Friday Reflection on Race, Class and Theology
The Rev. Dr. Tracey Robinson-Harris
In the corner of the cellar of my old house stretched between granite columns
and timber framing there is a spider web - about 5 feet high and 4 feet wide.
It has been there for more than 5 years, and is no longer occupied by its creator.
It is just to the left and in the corner so every time I go down the stairs
to do laundry, check the furnace, or read the oil gage, I see it stretched there
in its granite and timber frame a tangible reminder of
- the connections between us - the strands are real, constant, and
- the question to be asked - it is not "are we connected?" but "how are we
connected?"
The web is the heart of the matter for me, theologically speaking - our 7th
principle is the context for the other six, an antidote to the excessive individualism
that our religious community can encourage and promote. Our principles, the
anchoring strands of the web have both strength and a fragility woven into them
because they exist despite all that we use to separate and divide, deny and
destroy.
▬▬▬▬▬▬▬▬▬▬
**WRITTEN TASK**
In the reflection above, how would you condense the paragraph beginning "The web is the heart of the matter" into a shorter version that keeps its main facts?
▬▬▬▬▬▬▬▬▬▬
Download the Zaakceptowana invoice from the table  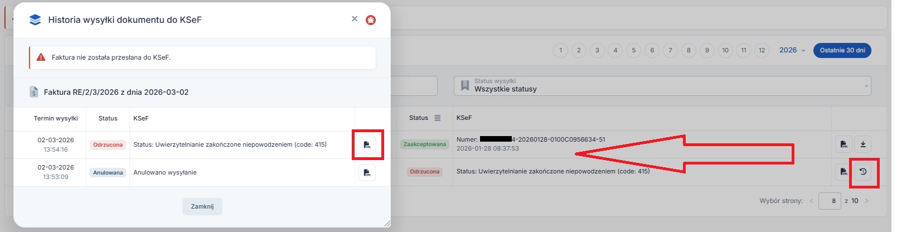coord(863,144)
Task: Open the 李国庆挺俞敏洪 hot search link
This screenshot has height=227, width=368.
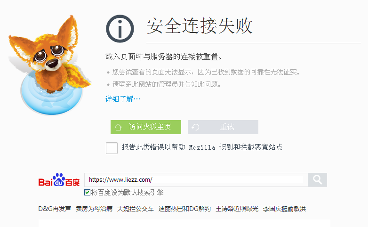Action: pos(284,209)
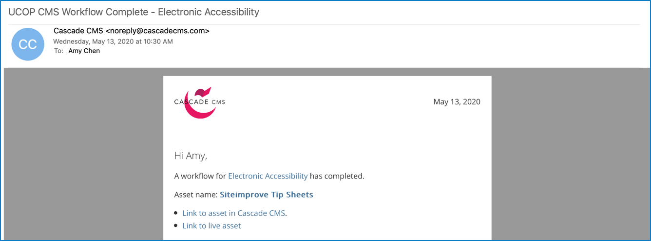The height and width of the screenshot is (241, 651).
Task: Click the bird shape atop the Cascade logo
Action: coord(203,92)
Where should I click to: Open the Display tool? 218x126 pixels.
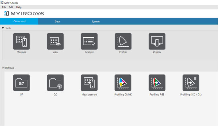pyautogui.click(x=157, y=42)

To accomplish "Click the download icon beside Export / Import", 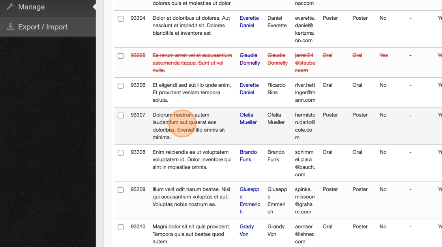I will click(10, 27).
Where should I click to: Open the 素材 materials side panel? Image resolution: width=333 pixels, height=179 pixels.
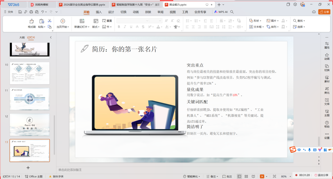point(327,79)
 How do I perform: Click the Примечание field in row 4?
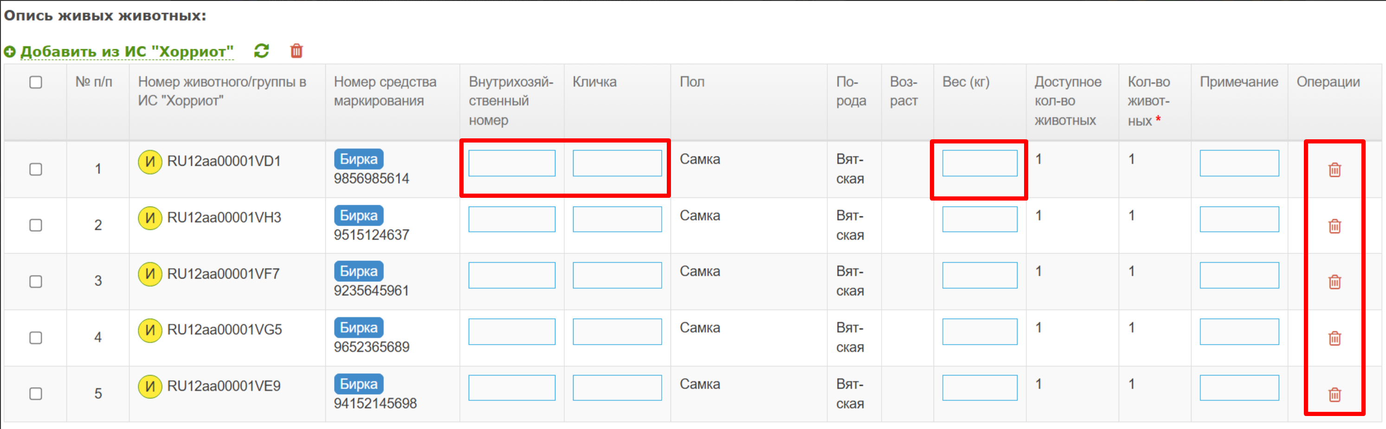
▬▬▬▬▬▬▬▬▬▬
**CORRECT ANSWER**
Theologically, the web is central for the author. The 7th principle is the context for the other six and counters the excessive individualism the religious community can encourage. The principles are the web's anchoring strands. They are both strong and fragile because they exist despite everything used to separate, divide, deny, and destroy.